Start of SOURCE DATA
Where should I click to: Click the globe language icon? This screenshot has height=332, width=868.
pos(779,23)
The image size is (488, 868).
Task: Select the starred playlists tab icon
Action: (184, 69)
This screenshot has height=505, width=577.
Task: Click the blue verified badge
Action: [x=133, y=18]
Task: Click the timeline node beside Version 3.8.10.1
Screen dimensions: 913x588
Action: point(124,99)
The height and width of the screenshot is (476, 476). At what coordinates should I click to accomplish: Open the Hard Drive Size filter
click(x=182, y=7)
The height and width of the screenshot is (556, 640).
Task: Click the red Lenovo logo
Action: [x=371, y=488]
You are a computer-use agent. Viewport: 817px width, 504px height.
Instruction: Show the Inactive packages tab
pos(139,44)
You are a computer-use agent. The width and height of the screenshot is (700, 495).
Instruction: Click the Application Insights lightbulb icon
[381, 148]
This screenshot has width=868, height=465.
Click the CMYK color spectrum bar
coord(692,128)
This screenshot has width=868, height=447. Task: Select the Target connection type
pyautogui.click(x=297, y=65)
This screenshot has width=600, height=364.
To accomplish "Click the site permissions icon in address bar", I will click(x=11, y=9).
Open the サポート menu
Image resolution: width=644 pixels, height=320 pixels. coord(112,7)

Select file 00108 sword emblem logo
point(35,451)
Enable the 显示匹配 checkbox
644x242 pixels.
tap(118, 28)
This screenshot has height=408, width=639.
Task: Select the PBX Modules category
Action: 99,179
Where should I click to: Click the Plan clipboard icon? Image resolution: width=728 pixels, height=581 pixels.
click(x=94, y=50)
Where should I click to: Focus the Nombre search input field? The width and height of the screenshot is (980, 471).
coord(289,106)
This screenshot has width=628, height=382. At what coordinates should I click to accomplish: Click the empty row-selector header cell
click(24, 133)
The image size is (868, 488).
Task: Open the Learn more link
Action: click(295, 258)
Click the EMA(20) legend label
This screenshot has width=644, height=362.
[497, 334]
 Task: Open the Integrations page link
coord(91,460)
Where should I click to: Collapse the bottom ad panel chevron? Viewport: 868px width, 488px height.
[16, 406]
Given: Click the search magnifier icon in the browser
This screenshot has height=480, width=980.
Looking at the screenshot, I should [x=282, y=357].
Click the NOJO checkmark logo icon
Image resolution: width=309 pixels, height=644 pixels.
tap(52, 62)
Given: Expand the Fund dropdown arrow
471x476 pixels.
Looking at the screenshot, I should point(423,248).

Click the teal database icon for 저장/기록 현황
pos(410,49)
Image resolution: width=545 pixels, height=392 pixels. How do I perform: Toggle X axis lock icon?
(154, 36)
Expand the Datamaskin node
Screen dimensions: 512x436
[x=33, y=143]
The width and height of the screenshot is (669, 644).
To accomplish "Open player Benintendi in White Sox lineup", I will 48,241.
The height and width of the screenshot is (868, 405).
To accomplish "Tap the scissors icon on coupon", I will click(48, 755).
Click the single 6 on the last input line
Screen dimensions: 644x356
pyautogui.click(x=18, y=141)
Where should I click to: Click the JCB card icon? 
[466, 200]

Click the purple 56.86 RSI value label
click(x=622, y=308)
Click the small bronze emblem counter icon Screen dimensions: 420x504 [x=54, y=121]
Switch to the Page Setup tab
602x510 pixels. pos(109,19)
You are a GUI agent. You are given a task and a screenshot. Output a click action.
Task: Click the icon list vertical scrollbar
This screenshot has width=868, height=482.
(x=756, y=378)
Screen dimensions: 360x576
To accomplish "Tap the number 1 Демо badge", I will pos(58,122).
End of SOURCE DATA
▸ **TASK GOAL**: What you return should be the records above, repeated exactly.

▸ **RESULT FOR THIS TASK**:
Where should I click to: Click the globe language icon? This screenshot has height=332, width=868.
pos(779,23)
The image size is (488, 868).
Task: Select the starred playlists tab icon
Action: (184, 69)
This screenshot has height=505, width=577.
Task: Click the blue verified badge
Action: [x=133, y=18]
Task: Click the timeline node beside Version 3.8.10.1
Screen dimensions: 913x588
Action: point(124,99)
The height and width of the screenshot is (476, 476). At what coordinates should I click to accomplish: Open the Hard Drive Size filter
click(x=182, y=7)
The height and width of the screenshot is (556, 640).
Task: Click the red Lenovo logo
Action: [x=371, y=488]
You are a computer-use agent. Viewport: 817px width, 504px height.
Instruction: Show the Inactive packages tab
pos(139,44)
You are a computer-use agent. The width and height of the screenshot is (700, 495).
Instruction: Click the Application Insights lightbulb icon
[381, 148]
This screenshot has width=868, height=465.
Click the CMYK color spectrum bar
coord(692,128)
This screenshot has width=868, height=447. Task: Select the Target connection type
pyautogui.click(x=297, y=65)
This screenshot has width=600, height=364.
To accomplish "Click the site permissions icon in address bar", I will click(x=11, y=9).
Open the サポート menu
Image resolution: width=644 pixels, height=320 pixels. coord(112,7)

Select file 00108 sword emblem logo
point(35,451)
Enable the 显示匹配 checkbox
644x242 pixels.
tap(118, 28)
This screenshot has height=408, width=639.
Task: Select the PBX Modules category
Action: 99,179
Where should I click to: Click the Plan clipboard icon? Image resolution: width=728 pixels, height=581 pixels.
click(x=94, y=50)
Where should I click to: Focus the Nombre search input field? The width and height of the screenshot is (980, 471).
coord(289,106)
This screenshot has width=628, height=382. At what coordinates should I click to accomplish: Click the empty row-selector header cell
click(24, 133)
The image size is (868, 488).
Task: Open the Learn more link
Action: click(295, 258)
Click the EMA(20) legend label
This screenshot has width=644, height=362.
[497, 334]
 Task: Open the Integrations page link
coord(91,460)
Where should I click to: Collapse the bottom ad panel chevron? Viewport: 868px width, 488px height.
[16, 406]
Given: Click the search magnifier icon in the browser
This screenshot has height=480, width=980.
Looking at the screenshot, I should [x=282, y=357].
Click the NOJO checkmark logo icon
Image resolution: width=309 pixels, height=644 pixels.
tap(52, 62)
Given: Expand the Fund dropdown arrow
471x476 pixels.
Looking at the screenshot, I should point(423,248).

Click the teal database icon for 저장/기록 현황
pos(410,49)
Image resolution: width=545 pixels, height=392 pixels. How do I perform: Toggle X axis lock icon?
(154, 36)
Expand the Datamaskin node
Screen dimensions: 512x436
[x=33, y=143]
The width and height of the screenshot is (669, 644).
To accomplish "Open player Benintendi in White Sox lineup", I will 48,241.
The height and width of the screenshot is (868, 405).
To accomplish "Tap the scissors icon on coupon", I will click(48, 755).
Click the single 6 on the last input line
Screen dimensions: 644x356
pyautogui.click(x=18, y=141)
Where should I click to: Click the JCB card icon? 
[466, 200]

Click the purple 56.86 RSI value label
click(x=622, y=308)
Click the small bronze emblem counter icon Screen dimensions: 420x504 [x=54, y=121]
Switch to the Page Setup tab
602x510 pixels. pos(109,19)
You are a GUI agent. You are given a task and a screenshot. Output a click action.
Task: Click the icon list vertical scrollbar
This screenshot has width=868, height=482.
(x=756, y=378)
Screen dimensions: 360x576
To accomplish "Tap the number 1 Демо badge", I will pos(58,122).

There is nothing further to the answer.